The sneaker release calendar is hilariously overwrought. With all the new colorways, slight redesigns, mini-collabs and hyper-limited releases, it’s become virtually impossible to keep up. Here are the best new sneakers you can actually buy.

New Balance for J.Crew 791

J.Crew’s fruitful partnership with New Balance continues with another low-profile take on classic — this time, the 791 low-top. The new J.Crew version comes in nubuck suede with a rubber outsole and in three colorways, noting “sometimes the best way to make a statement is to keep things simple.”

Asics Tiger GEL-Diablo

Asics take on chunky sneakers is to simply re-release a mid-90s comfy shoe stalwart in yellow and black. Part of the brand’s “Welcome to the Dojo” pack — which, confusingly, has something to do with a Youtube anime series — is a limited run collaboration between Asics and Foot Locker featuring a variety of athleisure wear. The Tiger GEL-Diablo is a 2018 take on the shoe that releasedin 1995, and it is still considered among the comfiest ever.

New Balance X-90

New Balance’s X-90 sneaker is not a cool sneaker. There weren’t lines or “drops” associated with its release this month. It’s an updated, contemporary take on an older New Balance shoe, and it comes in a mountain of easy-to-wear colorways. The brand does describe it as “chunky,” but, compared to its contemporaries, it hardly fits that label.

Lane-Eight Trainer AD-1

Started by two brothers with previous experience at Adidas and Hypebeast, Lane-Eight is not a brand you should know (yet). The AD-1 is its first sneaker, and where many performance sneakers are shoehorned into a specific type of performance (running, lifting, sport, etc.), the AD-1s aim for general use. Stride-for-stride, ETPU pellets bring solid energy return. The shoe’s sock-like fit is cozy and breathable while the hard TPU sidewalls provide nice stability for quick turns and awkward landings. At launch, the AD-1 is available in chalk white, dusty tan and pink heather.

Oliver Cabell Erving

Independent footwear brand Oliver Cabell prides itself on its blending of the handmade with high technology, and its new Erving sneaker fits that bill to a tee. It uses a Margom outsole, which is one of the most coveted in the casual sneaker world (Common Project’s Achilles sneakers use it), a split suede upper, a removable full-grain leather insole and is hand-stitched in Spain. It also comes in half sizes, which is fairly unique in the luxury lifestyle sneaker world.

Adidas Ultraboost DNA LTD

When Adidas decides its done releasing updates and new versions (not any time soon), the Ultraboost will go down as one of the best sneakers ever. This update in the grand scheme of things will probably not be remembered, but that doesn’t mean it’s not a smart, problem-solving shoe. The DNA LTD Ultraboost uses the Ultraboost 4 frame, but replaces its usual knit with a reflective yarn weave, which makes it a great shoe for night runners.

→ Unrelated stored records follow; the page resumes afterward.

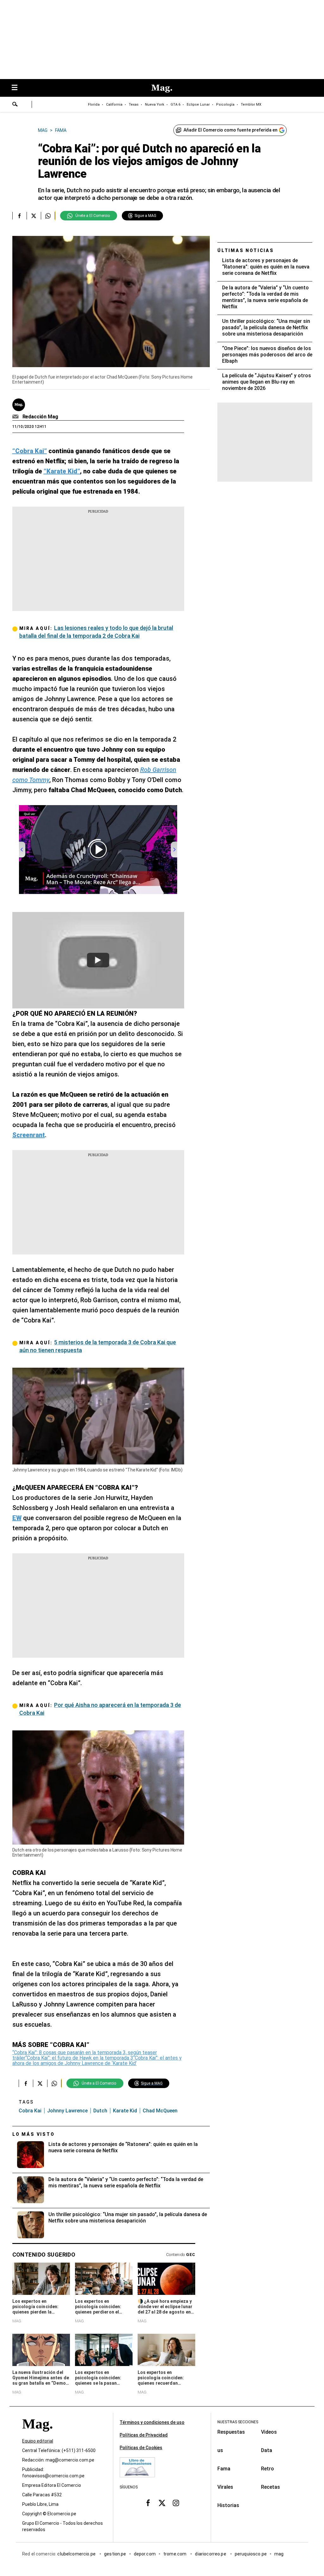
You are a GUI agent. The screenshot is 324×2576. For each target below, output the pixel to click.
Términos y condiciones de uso (152, 2422)
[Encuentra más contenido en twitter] (34, 215)
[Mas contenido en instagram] (176, 2503)
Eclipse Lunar (198, 104)
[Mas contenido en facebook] (148, 2503)
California (114, 104)
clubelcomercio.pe (77, 2554)
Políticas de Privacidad (144, 2434)
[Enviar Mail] (16, 416)
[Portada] (37, 2435)
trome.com (175, 2554)
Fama (223, 2469)
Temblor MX (251, 104)
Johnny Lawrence (67, 2111)
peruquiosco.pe (251, 2554)
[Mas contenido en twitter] (162, 2503)
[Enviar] (15, 105)
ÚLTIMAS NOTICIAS (245, 250)
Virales (225, 2487)
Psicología (225, 104)
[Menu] (18, 88)
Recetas (270, 2487)
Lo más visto (33, 2134)
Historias (228, 2505)
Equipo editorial (37, 2441)
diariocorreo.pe (211, 2554)
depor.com (145, 2554)
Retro (267, 2469)
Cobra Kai (30, 2111)
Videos (269, 2432)
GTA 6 (175, 104)
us (220, 2450)
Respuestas (231, 2432)
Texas (134, 104)
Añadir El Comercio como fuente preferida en (230, 129)
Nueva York (154, 104)
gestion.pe (115, 2554)
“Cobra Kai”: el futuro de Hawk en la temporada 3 (79, 2058)
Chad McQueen (160, 2111)
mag (279, 2554)
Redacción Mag (40, 417)
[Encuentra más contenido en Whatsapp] (48, 215)
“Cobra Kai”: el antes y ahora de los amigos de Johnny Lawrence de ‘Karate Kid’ (97, 2060)
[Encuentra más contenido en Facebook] (19, 215)
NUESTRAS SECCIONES (237, 2422)
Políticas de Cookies (141, 2447)
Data (266, 2450)
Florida (94, 104)
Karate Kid (125, 2111)
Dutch (100, 2111)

Wolverine 1000 Mile Original Sneaker

Riffing on its classic 1000 Mile Boot, Wolverine opened up shop in the sneaker world with its mid-top 1000 Mile Original Sneaker. The shoe sports a Horween Essex leather upper (soft enough to avoid blisters on first wear), a super-lightweight Vibram outsole and a leather-topped PU sock insert. The 1000 Mile Original Sneaker is available in navy, black, brown and tan.

Koio The Avalanche

The Avalanche is made by hand in Italy with calf leather, suede and patent leather, with a mesh upper and nylon stitching (the mix of materials meant as an homage to Italian craftsmanship). It uses an EVA outsole, which is basically just a lighter, more shock-absorbing rubber replacement, and launches in three colorways — black, cream and a grey-red mix.